Inflammation-induced GLP-1R promoter hypermethylation limits GLP-1RA efficacy in acute lung injury, with GLP-1R restoration improving outcomes.

Acute lung injury (ALI) and acute respiratory distress syndrome (ARDS) represent critical conditions with high mortality and limited therapeutic options. While GLP-1 receptor agonists (GLP-1RAs) possess potent anti-inflammatory properties, their efficacy in ALI has been controversial, suggesting an underlying mechanism limiting their protective effects. Understanding this therapeutic resistance is crucial for developing more effective treatments for severe lung inflammation. This research investigates the molecular basis for the heterogeneous response to GLP-1RAs in ALI.

Researchers established an ALI mouse model and utilized three cell lines: vascular endothelial cells, human bronchial epithelial cells, and mouse alveolar epithelial cells. Inflammation was induced via lipopolysaccharide (LPS) stimulation. They characterized GLP-1R expression and investigated epigenetic modifications using assay for transposase-accessible chromatin sequencing, targeted bisulfite sequencing, and western blotting. Interventions included GLP-1RA treatment, lentivirus-mediated GLP1R overexpression in cells, and adeno-associated virus-mediated Glp1r restoration in mice, compared against GLP-1RA monotherapy.

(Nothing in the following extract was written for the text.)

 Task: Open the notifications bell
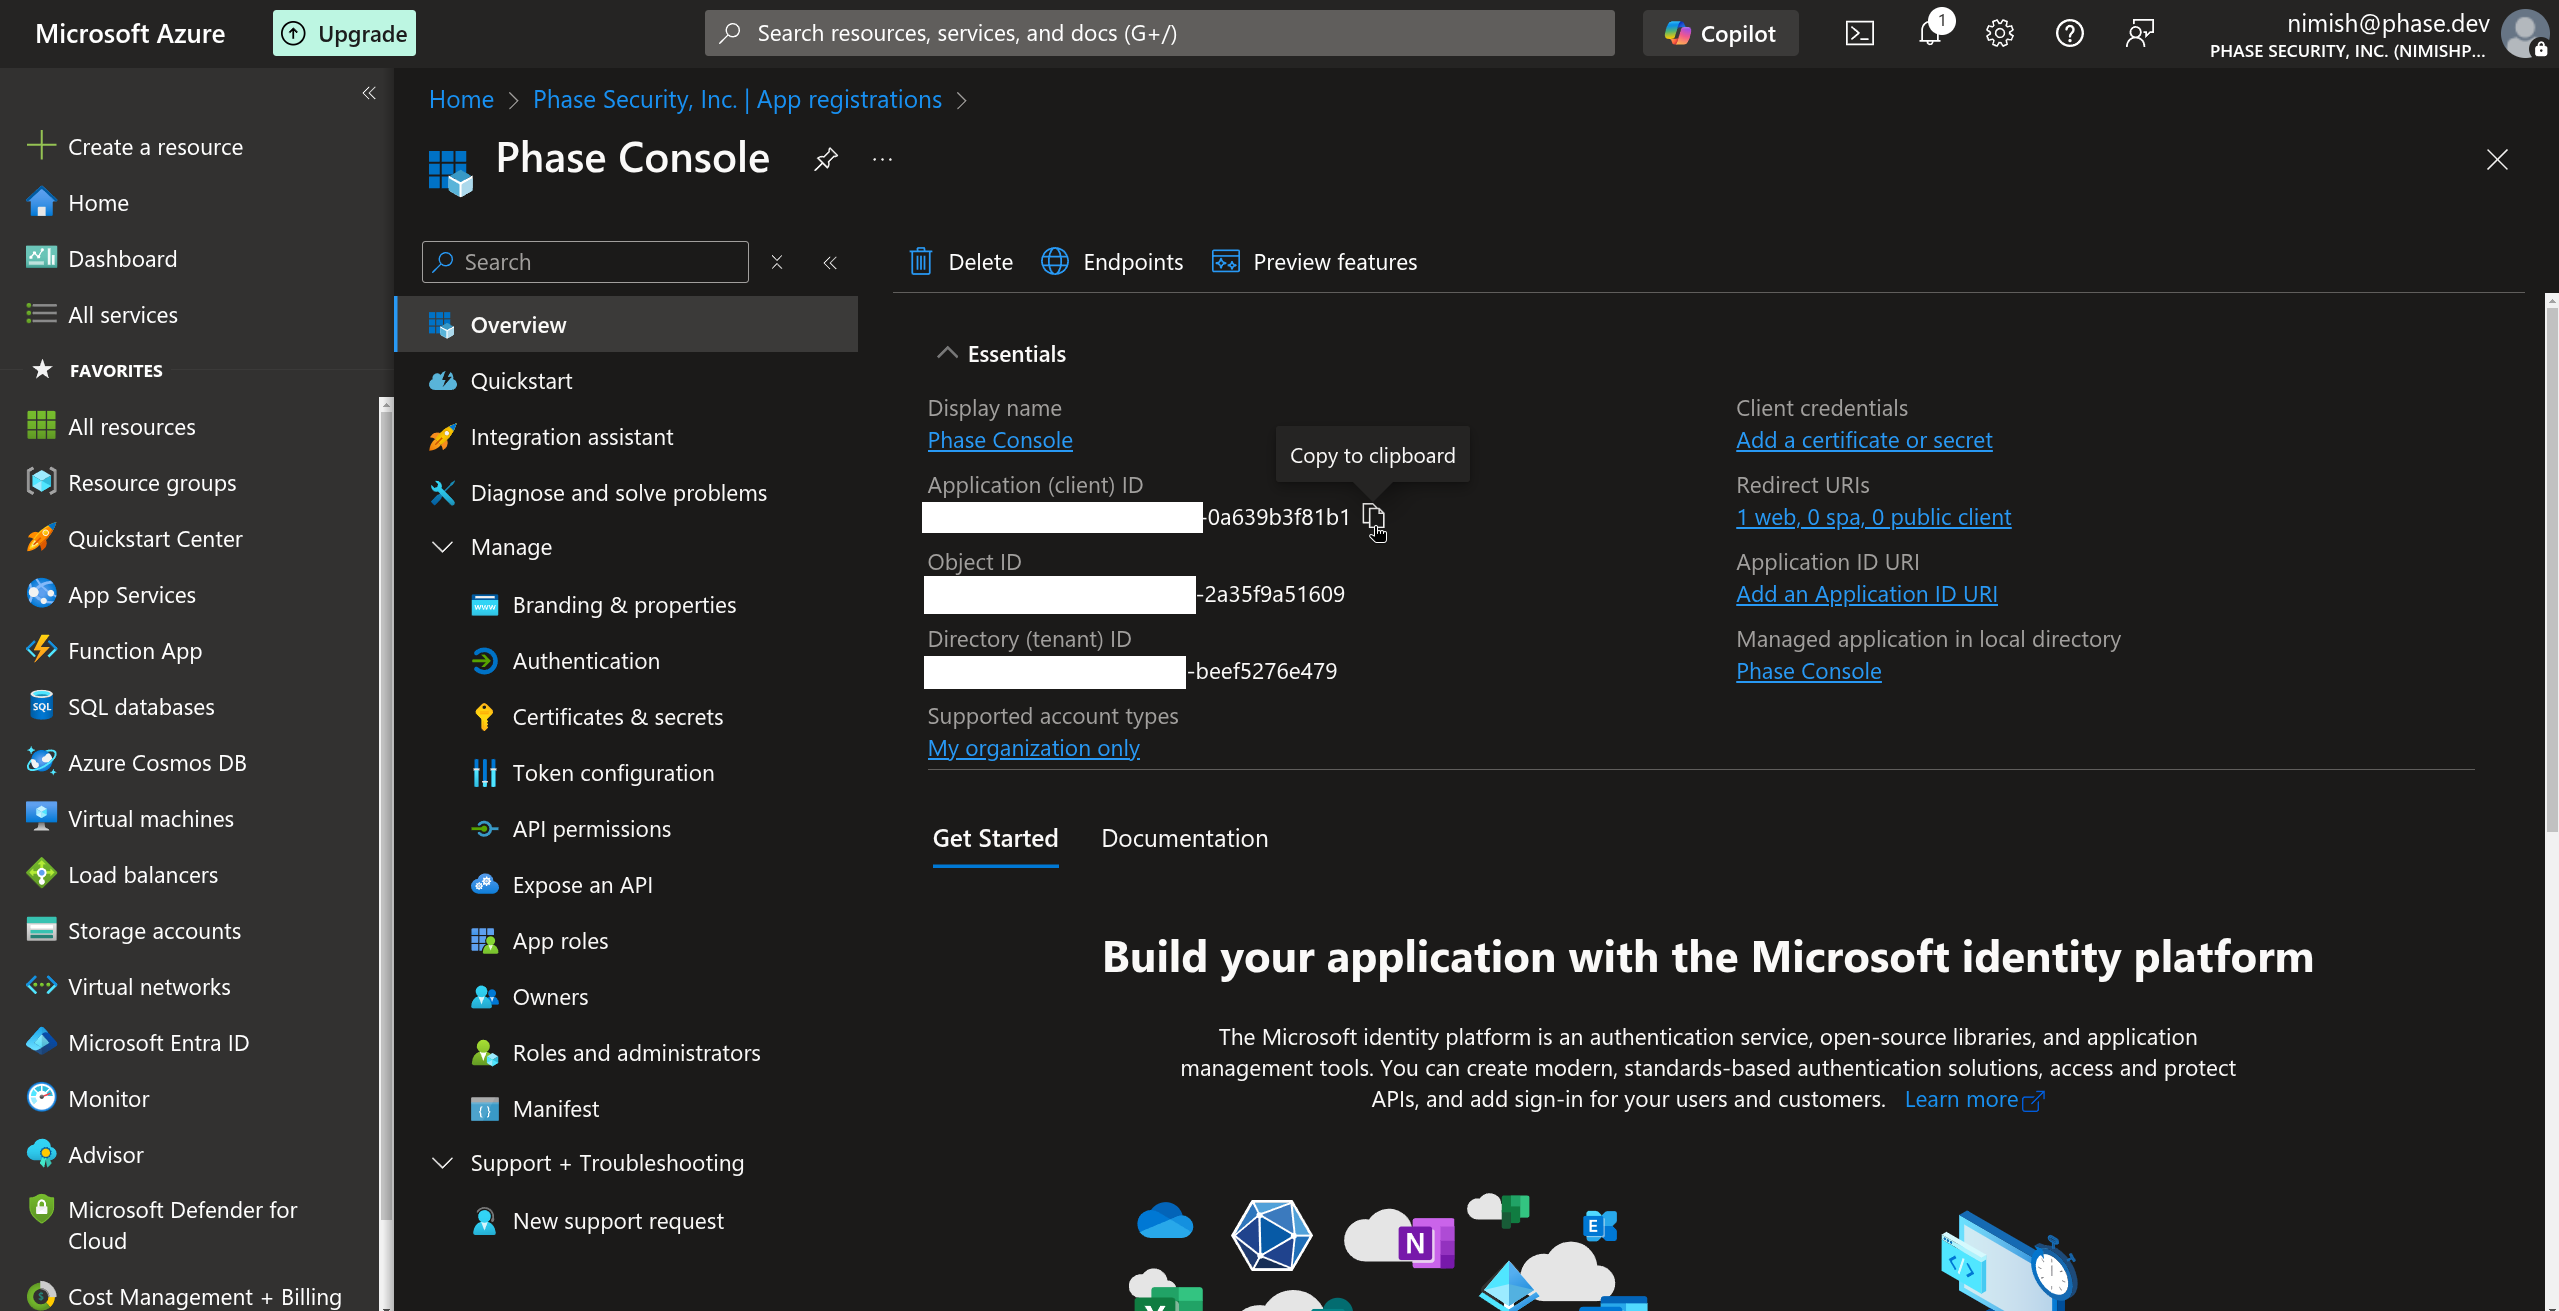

In vivo, the study revealed significant transcriptional repression of GLP-1R in the lung tissues of ALI mice. Consistently, lipopolysaccharide (LPS) stimulation markedly reduced GLP-1R expression across all three tested cell lines. Mechanistically, integrated analyses demonstrated that LPS upregulated DNA methyltransferase 3A/3B expression. This upregulation induced hypermethylation of the GLP-1R promoter, which in turn reduced chromatin accessibility and ultimately triggered GLP-1R transcriptional silencing. This inflammation-mediated epigenetic blockade was identified as a key contributor to therapeutic resistance of vascular endothelial cells to the anti-inflammatory effects of GLP-1RAs. > Lentivirus-mediated GLP1R overexpression in vascular endothelial cells effectively restored the anti-inflammatory capacity of GLP-1RAs and ameliorated cellular energy metabolism disorders. Furthermore, in vivo experiments validated that adeno-associated virus-mediated Glp1r restoration in the lungs of ALI mice exerted superior protective effects compared with GLP-1RA monotherapy.